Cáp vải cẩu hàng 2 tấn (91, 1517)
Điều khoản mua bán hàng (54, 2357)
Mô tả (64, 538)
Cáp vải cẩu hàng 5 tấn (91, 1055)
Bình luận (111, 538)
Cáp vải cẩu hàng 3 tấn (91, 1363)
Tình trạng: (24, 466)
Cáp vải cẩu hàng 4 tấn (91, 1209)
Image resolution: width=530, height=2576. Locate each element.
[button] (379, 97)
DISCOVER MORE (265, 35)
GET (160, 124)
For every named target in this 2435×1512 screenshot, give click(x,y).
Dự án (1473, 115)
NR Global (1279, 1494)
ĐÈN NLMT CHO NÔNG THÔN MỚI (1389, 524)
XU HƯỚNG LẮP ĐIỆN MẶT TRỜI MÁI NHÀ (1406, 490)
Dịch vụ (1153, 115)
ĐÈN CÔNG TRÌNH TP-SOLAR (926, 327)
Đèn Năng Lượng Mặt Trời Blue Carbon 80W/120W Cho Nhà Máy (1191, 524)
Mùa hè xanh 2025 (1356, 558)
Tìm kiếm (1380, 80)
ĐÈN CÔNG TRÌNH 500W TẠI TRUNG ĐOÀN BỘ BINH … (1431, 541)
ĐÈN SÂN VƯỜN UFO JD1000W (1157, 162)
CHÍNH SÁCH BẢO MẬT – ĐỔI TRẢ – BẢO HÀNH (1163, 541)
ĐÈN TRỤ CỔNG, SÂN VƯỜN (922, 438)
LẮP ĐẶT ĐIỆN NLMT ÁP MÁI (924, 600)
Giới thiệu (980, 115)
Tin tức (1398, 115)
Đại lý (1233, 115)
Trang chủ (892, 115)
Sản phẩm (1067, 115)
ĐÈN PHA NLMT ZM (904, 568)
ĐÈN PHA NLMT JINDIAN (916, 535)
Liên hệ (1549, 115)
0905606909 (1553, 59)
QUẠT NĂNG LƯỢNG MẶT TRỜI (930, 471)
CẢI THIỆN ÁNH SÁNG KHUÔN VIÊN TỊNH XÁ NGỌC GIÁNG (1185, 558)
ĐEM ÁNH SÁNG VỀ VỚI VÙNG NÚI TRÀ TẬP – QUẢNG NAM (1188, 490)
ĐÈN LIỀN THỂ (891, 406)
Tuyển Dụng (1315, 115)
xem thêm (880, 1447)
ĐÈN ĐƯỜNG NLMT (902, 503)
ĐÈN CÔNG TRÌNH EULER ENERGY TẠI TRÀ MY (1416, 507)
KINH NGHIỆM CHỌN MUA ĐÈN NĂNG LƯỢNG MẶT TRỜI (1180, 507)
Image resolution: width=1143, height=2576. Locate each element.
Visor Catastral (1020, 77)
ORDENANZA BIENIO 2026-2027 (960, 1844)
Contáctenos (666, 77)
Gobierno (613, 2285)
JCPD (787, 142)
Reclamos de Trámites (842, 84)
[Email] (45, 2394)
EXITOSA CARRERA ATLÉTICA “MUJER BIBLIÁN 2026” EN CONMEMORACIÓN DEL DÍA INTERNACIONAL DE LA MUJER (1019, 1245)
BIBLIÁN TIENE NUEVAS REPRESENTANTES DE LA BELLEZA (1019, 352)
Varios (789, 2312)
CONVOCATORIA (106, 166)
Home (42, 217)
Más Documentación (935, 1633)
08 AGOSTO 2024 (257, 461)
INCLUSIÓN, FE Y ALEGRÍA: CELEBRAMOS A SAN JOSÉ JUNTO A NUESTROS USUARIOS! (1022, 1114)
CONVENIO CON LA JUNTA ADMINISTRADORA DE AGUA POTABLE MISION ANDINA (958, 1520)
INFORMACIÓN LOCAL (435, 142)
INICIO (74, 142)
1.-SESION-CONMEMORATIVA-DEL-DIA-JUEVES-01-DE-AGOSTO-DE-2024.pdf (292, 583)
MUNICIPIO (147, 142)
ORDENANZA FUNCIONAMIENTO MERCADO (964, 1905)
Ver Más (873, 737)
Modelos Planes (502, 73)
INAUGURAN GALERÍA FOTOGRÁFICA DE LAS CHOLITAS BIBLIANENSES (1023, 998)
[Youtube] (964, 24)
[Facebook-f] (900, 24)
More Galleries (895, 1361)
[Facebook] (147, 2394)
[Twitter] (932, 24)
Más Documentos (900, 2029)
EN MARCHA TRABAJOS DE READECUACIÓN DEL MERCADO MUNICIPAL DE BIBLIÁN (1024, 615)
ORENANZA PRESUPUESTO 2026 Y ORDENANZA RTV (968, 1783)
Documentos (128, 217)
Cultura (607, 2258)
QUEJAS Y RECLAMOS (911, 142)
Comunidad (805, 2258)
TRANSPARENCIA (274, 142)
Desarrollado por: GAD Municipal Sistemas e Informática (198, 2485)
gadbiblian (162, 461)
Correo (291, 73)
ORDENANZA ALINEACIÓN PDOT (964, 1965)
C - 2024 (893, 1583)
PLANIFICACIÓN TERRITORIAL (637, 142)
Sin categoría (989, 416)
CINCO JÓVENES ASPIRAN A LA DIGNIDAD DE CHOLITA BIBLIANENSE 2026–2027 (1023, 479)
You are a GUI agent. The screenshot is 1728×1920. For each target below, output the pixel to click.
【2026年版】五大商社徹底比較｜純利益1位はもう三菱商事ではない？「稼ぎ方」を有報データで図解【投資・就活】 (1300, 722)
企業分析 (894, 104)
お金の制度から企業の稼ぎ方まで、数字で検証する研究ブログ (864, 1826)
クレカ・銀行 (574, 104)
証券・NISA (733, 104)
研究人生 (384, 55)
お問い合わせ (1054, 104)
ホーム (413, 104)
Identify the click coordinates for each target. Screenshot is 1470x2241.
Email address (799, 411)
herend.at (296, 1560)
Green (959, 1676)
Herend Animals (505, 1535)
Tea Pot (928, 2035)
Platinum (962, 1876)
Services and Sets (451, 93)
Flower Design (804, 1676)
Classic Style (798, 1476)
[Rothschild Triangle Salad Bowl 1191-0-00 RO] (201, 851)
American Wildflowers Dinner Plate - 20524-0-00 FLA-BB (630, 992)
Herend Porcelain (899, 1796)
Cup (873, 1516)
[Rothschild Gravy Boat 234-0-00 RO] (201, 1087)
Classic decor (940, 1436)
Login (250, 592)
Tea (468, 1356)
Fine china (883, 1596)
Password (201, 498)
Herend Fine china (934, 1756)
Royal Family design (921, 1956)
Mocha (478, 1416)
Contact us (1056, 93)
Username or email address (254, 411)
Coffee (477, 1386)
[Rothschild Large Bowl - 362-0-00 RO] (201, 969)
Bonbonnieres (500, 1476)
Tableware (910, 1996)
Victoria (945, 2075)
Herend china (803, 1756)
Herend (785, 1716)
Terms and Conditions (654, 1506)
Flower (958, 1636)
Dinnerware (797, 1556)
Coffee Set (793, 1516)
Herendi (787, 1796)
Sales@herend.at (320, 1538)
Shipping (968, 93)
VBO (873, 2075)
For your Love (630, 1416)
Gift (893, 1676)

(To do): Restate, word for word, the final stretch of the entries above: the line containing "Classic decor (940, 1436)" and every line after it, up to and including the last.

(Task answer):
Classic decor (940, 1436)
Login (250, 592)
Tea (468, 1356)
Fine china (883, 1596)
Password (201, 498)
Herend Fine china (934, 1756)
Royal Family design (921, 1956)
Mocha (478, 1416)
Contact us (1056, 93)
Username or email address (254, 411)
Coffee (477, 1386)
[Rothschild Large Bowl - 362-0-00 RO] (201, 969)
Bonbonnieres (500, 1476)
Tableware (910, 1996)
Victoria (945, 2075)
Herend china (803, 1756)
Herend (785, 1716)
Terms and Conditions (654, 1506)
Flower (958, 1636)
Dinnerware (797, 1556)
Coffee Set (793, 1516)
Herendi (787, 1796)
Sales@herend.at (320, 1538)
Shipping (968, 93)
VBO (873, 2075)
For your Love (630, 1416)
Gift (893, 1676)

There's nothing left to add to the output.